§ Stored data

######

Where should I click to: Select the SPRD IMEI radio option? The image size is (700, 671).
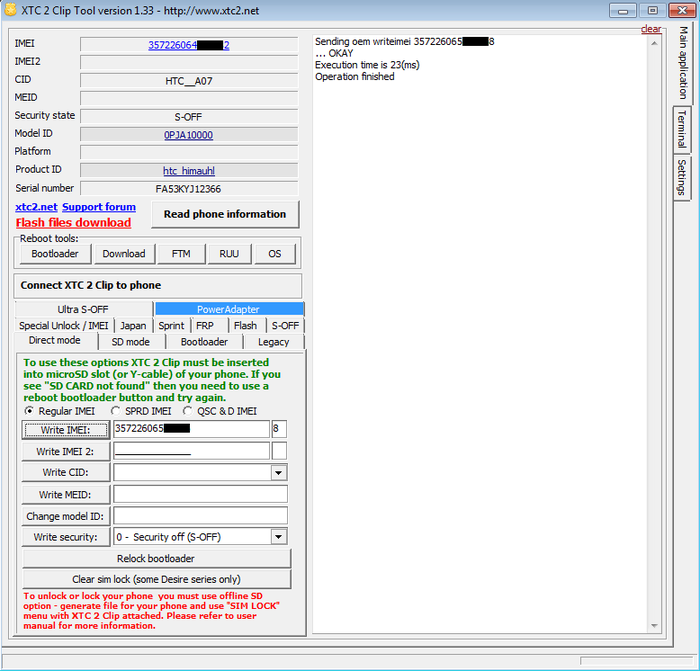click(x=116, y=411)
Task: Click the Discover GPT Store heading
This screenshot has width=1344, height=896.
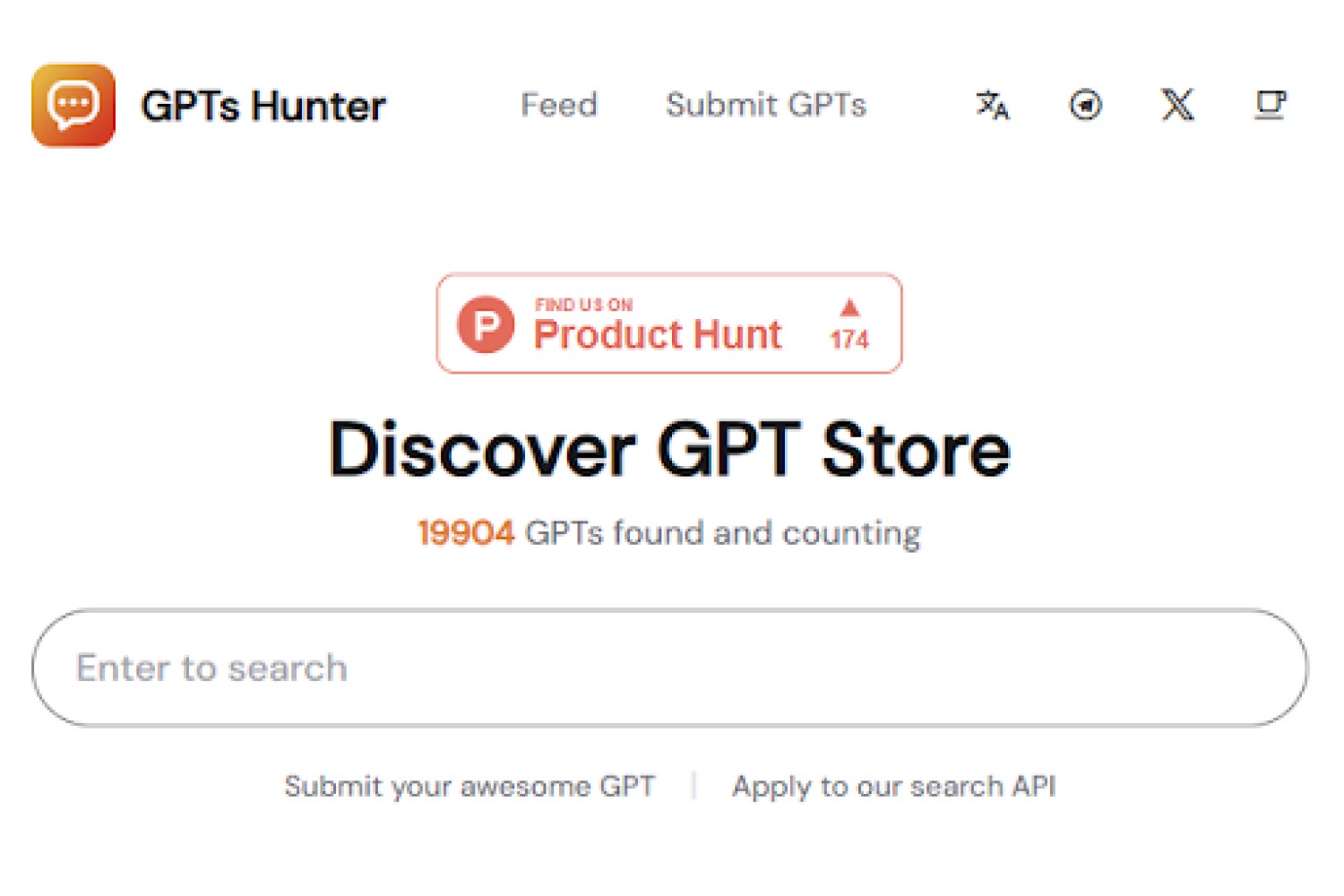Action: click(669, 449)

######

§ EXERCISE BRIEF
For this exercise, output the records exactly but omit their pictures.

§ SOLUTION TO THIS PROBLEM
Where should I click to: Select the SPRD IMEI radio option? The image size is (700, 671).
click(x=116, y=411)
Task: Click the Discover GPT Store heading
This screenshot has width=1344, height=896.
Action: click(669, 449)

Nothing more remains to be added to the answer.